Inside the Lines Coloring Club

When I walked through the library doors one Saturday, I was surprised to see 22 patrons ready for the second Inside the Lines adult coloring club — nearly triple the size of our first coloring program in December. The participants were from all walks of life and ranged from professionals and home-schooled students to homeless patrons and teenagers. One man in his 80s even brought his own coloring books and electric pencil sharpener! Our coloring club was full of conversation as patrons drew, snacked on cookies and discussed what they wanted to do at next month’s meeting.

Advanced Planning

After my daughter told me about the rising popularity of adult coloring, I decided to investigate it myself. Facebook groups such as ALA Think Tank and the Programming Librarian Interest Group gave helpful tips on hosting adult coloring programs. We decided to hold the program on Saturday afternoons so professionals could attend.

I prepared for the program by printing free, reproducible coloring materials from Dover, and I kept master copies of each picture in case we ran out during the program. I ordered typical art supplies such as pencils, sharpeners, markers and crayons from Amazon, but I also purchased some art tools that not everyone is familiar with, such as blending and erasing pencils, so patrons could experiment. Lastly, we bought cookies, hot chocolate and tea bags.


We started publicizing the program about one month in advance. Our children’s librarian created a flier (View the club flier under Attachments at right.), and I printed 25 copies to post on the library bulletin board and to leave by the circulation desk, while our PR person sent them to online community bulletin boards and the radio station. I also posted the flier to our library’s Facebook page and website.


We probably spent less than $100 on the art supplies, coloring books and snacks.
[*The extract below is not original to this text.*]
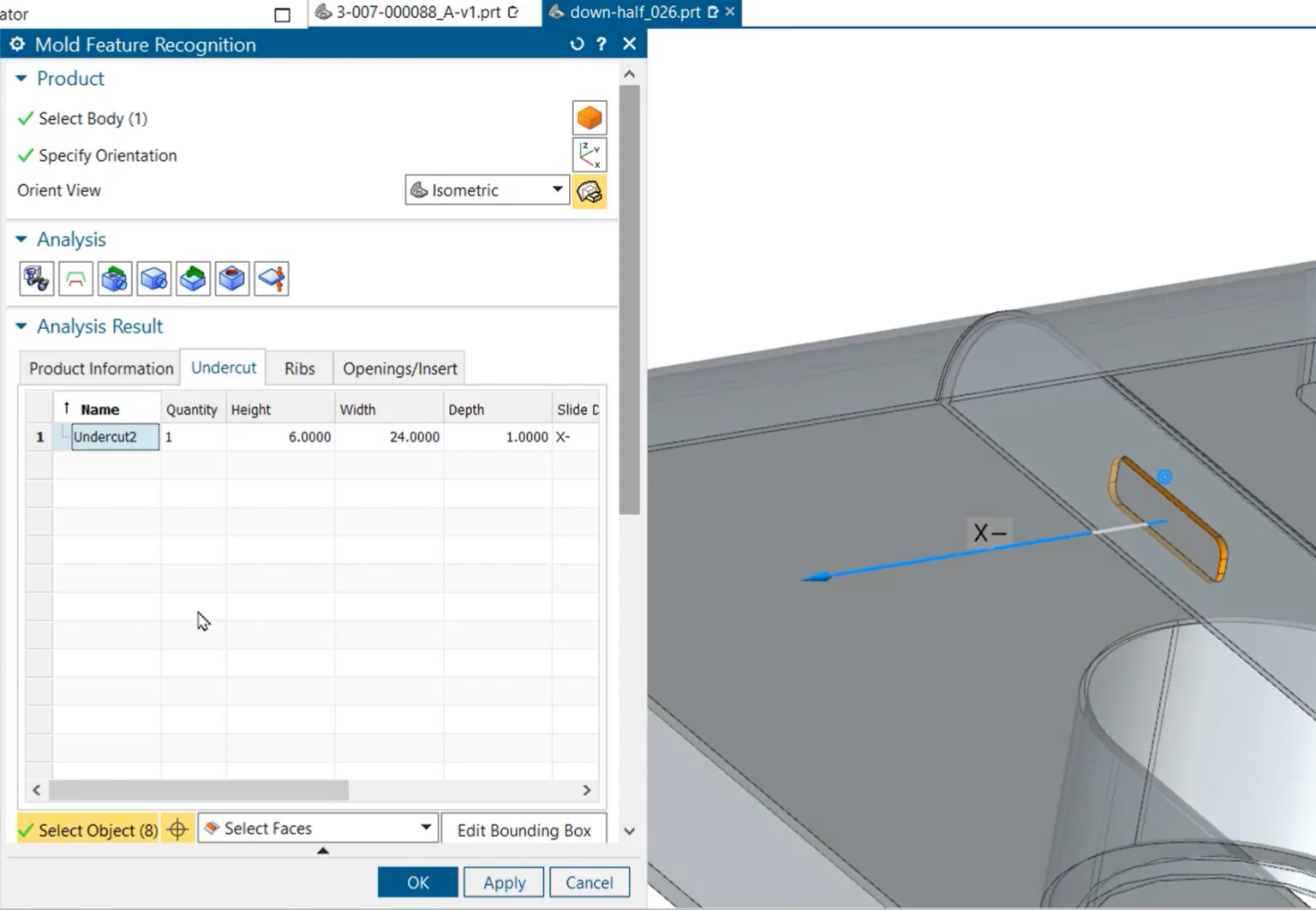The width and height of the screenshot is (1316, 910).
Task: Open the Openings/Insert tab
Action: (x=399, y=368)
I’ll spend another $20 on restocking the art supplies when it gets low. A lot of patrons brought their own supplies, but I never want them to feel like they have to. 

Day-of-event Activity

On Saturday, I laid out the supplies on the conference room table. When I prepped the room for our first club meeting, I didn’t take the pencils and crayons out of the boxes, which made people feel like they had to put the supplies back in a proper place. For the second program, I placed the art materials in glasses so patrons could take and choose what they wanted without feeling pressured to put it back in its place. Along with the free printed coloring sheets, I also brought coloring books that the library has in its circulation so club members could pick what they wanted me to make copies of.

Program Execution

The program went wonderfully! People were talking and discussing what they wanted to do at next month’s meeting while drinking hot tea and cocoa. Since the conference room could only hold 19 people, we talked about moving the club to our meeting room that can hold 50 people. Patrons also said they prefer sitting in one big group with tables pushed together, rather than being divided into smaller tables.


I would suggest going to Amazon for art supplies rather than purchasing art tools at the dollar store. We had a coloring open house in December and stocked up on dollar store supplies; some worked and some didn’t. I would also suggest setting out blank paper next to coloring sheets. One boy at our meeting wanted to create his own picture rather than staying inside the lines!

With every free event, you're going to have people who take advantage of the program. We had a couple patrons who took stacks of coloring sheets home. At the next program, I’m thinking of telling patrons that I can only make copies of pictures if they're going to be colored in the meeting room.